[Dataset entries]
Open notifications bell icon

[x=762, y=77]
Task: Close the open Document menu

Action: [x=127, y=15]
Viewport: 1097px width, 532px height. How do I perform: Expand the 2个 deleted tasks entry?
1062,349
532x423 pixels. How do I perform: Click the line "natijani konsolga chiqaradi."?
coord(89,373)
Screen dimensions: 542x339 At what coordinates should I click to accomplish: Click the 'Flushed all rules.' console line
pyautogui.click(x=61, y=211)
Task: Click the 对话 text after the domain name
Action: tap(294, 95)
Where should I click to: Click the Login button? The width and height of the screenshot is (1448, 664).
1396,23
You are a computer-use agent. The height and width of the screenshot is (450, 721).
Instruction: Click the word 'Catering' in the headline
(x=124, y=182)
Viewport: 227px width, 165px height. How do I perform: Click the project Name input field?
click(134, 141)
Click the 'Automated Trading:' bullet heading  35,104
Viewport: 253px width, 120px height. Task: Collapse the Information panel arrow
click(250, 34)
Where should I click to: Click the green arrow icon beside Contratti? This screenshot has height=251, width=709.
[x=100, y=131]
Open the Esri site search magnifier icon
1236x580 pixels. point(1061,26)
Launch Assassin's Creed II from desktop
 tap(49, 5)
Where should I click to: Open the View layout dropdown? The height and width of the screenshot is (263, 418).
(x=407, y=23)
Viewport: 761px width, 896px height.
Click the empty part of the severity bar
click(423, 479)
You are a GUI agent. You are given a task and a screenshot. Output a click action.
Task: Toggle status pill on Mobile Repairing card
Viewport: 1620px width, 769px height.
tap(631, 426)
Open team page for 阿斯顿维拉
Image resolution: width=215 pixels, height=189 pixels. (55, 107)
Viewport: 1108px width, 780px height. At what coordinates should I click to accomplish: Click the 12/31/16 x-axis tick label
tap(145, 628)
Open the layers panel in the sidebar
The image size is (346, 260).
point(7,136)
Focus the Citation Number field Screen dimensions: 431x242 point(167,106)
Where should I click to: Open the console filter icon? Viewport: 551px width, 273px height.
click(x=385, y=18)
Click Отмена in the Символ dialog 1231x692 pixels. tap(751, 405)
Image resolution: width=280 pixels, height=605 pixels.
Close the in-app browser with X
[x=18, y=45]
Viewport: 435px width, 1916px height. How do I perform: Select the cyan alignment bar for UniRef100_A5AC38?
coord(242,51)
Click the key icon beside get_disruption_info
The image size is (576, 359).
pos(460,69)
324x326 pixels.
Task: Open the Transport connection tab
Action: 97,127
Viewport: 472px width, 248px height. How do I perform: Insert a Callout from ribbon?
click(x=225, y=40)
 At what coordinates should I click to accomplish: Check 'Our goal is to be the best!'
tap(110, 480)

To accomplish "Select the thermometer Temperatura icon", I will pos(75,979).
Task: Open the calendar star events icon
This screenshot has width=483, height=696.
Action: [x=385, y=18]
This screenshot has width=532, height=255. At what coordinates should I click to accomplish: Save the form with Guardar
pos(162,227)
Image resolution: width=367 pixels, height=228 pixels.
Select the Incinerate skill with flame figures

» Exercise description: Using the records above, say how many lines contain the word "agent". Write the number alone.

» Written answer: 2